**ACTIVITY**
Produce an exact copy of all the data below, dropping every image.
▽
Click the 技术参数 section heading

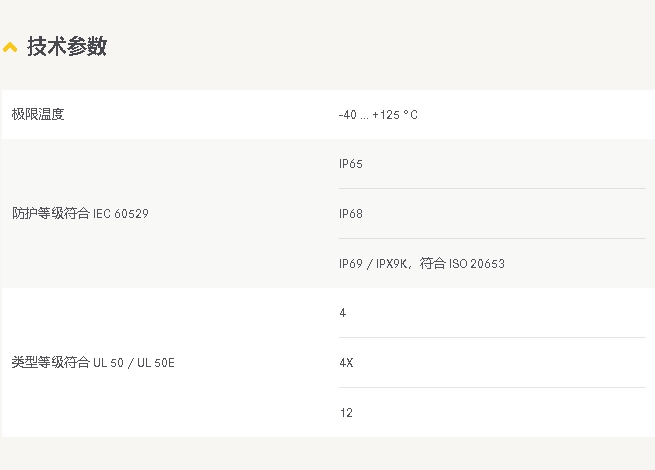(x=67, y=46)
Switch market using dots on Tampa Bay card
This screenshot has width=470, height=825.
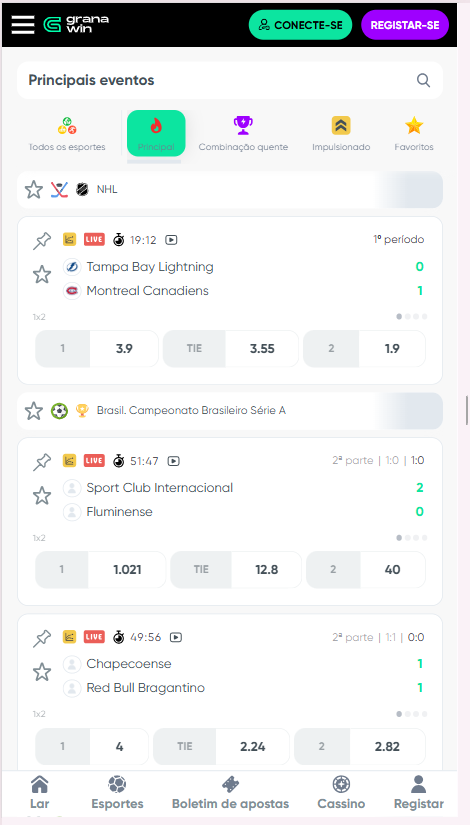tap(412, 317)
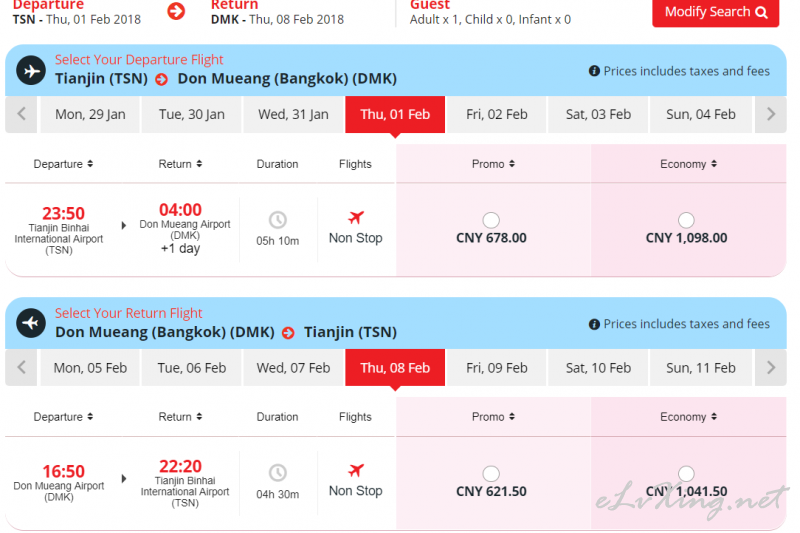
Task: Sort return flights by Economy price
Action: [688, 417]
△
**ANSWER BOX**
Click the 技术参数 section heading

(x=67, y=46)
Switch market using dots on Tampa Bay card
This screenshot has width=470, height=825.
tap(412, 317)
Task: Sort return flights by Economy price
Action: [688, 417]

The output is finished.